_Extract provided_
If all Canadian military and police equipment was included, these amounts would be perhaps twice as high, considering the disparity between DFAIT and CADSI figures. And, although Border-Services’ customs data include Canadian small-arms exports to Iran, Libya and Syria, their absence from DFAIT’s report is unexplained.
The heavily U.S.-backed governments gracing DFAIT’s list include undemocratic regimes where human rights abuses are systemic, and torture endemic.
- The absolute monarchies of Qatar, Saudi Arabia, Oman, and the UAE are run by royal decree, political parties are banned, and elected legislatures do not exist. (Although the UAE finally had an election in 2006, only 2% of those over 18 were allowed to vote, and half the legislature was appointed by hereditary Emirs from the country’s seven absolute monarchies.)
- In 2008, women held less than 5% of parliamentary seats in Egypt, Kuwait, Lebanon, Turkey and Yemen.
- Lebanon, Oman, Saudi Arabia, and UAE spent more on their militaries than on health and education combined. (Saudi military expenditures were almost twice their combined health and education budgets.)
- Israel and Jordan spent more on their militaries than on either health or education.

_Recorded data_
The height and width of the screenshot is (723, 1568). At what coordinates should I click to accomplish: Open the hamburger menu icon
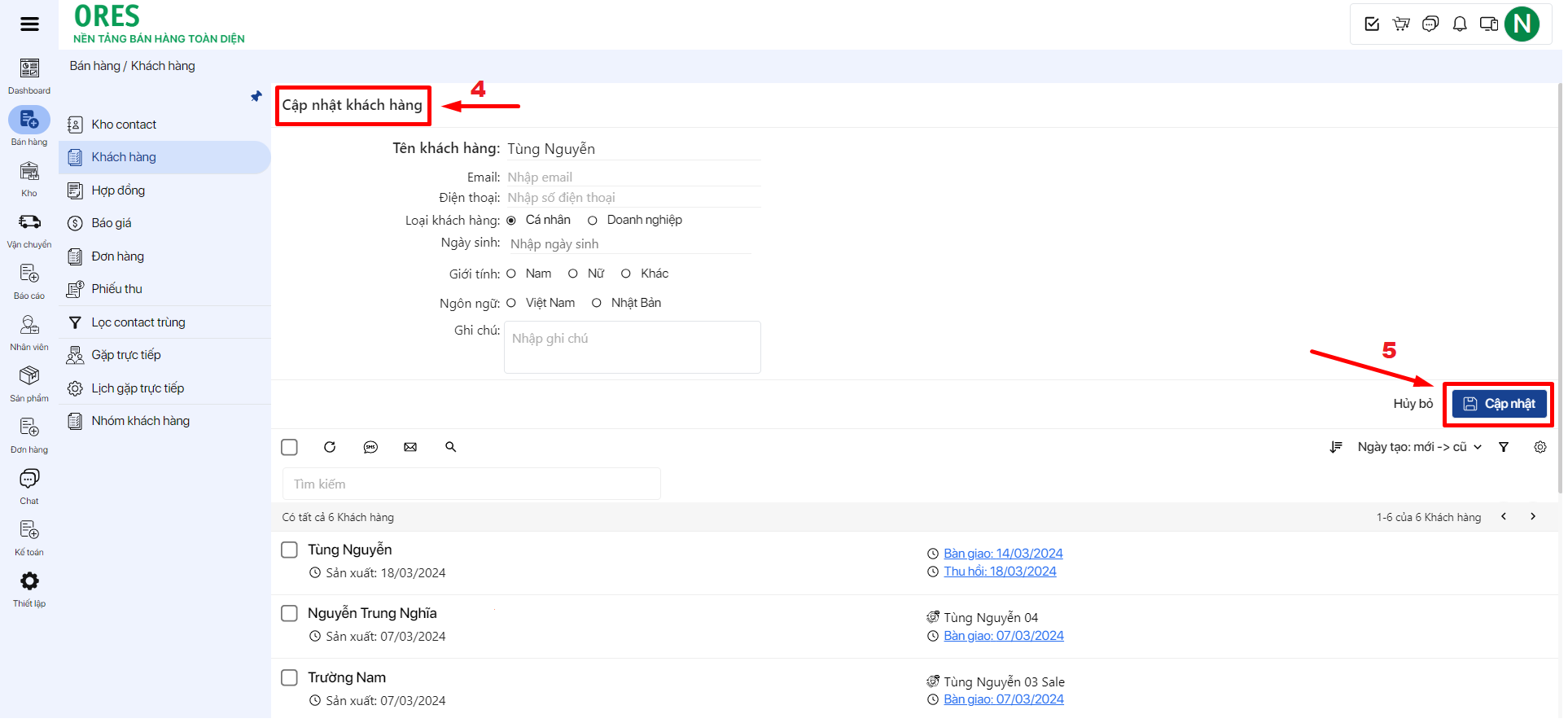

_Exercise requirements_
1. How would this sentence from the extract on Canadian arms exports read in French: "In 2008, women held less than 5% of parliamentary seats in Egypt, Kuwait, Lebanon, Turkey and Yemen."?
2. Can you carry the extract on Canadian arms exports onward, picking up after its final sentence?
The data above come from a separate source.

_Answers for the exercise_
1. En 2008, les femmes détenaient moins de 5 % des sièges parlementaires en Égypte, au Koweït, au Liban, en Turquie et au Yémen.

2.
Workers’ Rights Suppressed
Trade union rights in the Middle East and North Africa are among the least protected in the world. Migrant workers in particular face extremely exploitative conditions, sometimes resembling slavery. Underpaid and often confined to employers’ homes, they are forced to work excessive hours and have their passports confiscated. Foreign workers are also victimized sexually and face beatings, arrest, and deportation for daring to assert their rights. Comprising a large percent of the workforce in Persian Gulf states, they are particularly at risk in Bahrain, Jordan, Kuwait, Oman, Saudi Arabia, and the UAE.
- In Saudi Arabia, all unions, collective bargaining and strikes are illegal and the “crime” of union organizing can lead to dismissal, imprisonment, or deportation.
- UAE labour laws do not permit unions, strikes, or collective bargaining.
- Collective bargaining is also illegal in Bahrain and Jordan, and unions are still rare in Oman.
- The right to strike is very limited in Oman, Qatar, and Yemen, and is illegal in the Kuwaiti and Qatari public sectors. In Jordan, strikes are illegal without government permission.
- The governments of Bahrain, Jordan, Kuwait, Oman, Qatar, and Yemen impose a trade union monopoly, granting official recognition to only one union.
- In Algeria, unions have been unduly denied registration in 2010, and hundreds were arrested for legitimate union activities.
- In 2010, Egyptians were permitted to form their first independent union in half a century, but its members have been intimidated and assaulted.
Arming Democracy’s Enemies
Although this year’s protests throughout the Arab region have inspired the progressive world, popular demands for democracy and human rights have come up against the heavily-armed bulwark of state “security” institutions. Military and police forces are formidable obstacles to achieving peace, democracy, security, and human rights.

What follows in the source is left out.